<<<<

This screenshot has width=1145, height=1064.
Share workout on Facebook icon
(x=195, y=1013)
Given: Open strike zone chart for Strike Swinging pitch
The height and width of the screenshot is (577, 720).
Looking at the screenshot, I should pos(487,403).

>>>>

» Task item:
Take the line containing "Given: Open strike" and every line after it up to the last line of the listing, and output them exactly, with nothing else.

» Output of the exercise:
Given: Open strike zone chart for Strike Swinging pitch
The height and width of the screenshot is (577, 720).
Looking at the screenshot, I should pos(487,403).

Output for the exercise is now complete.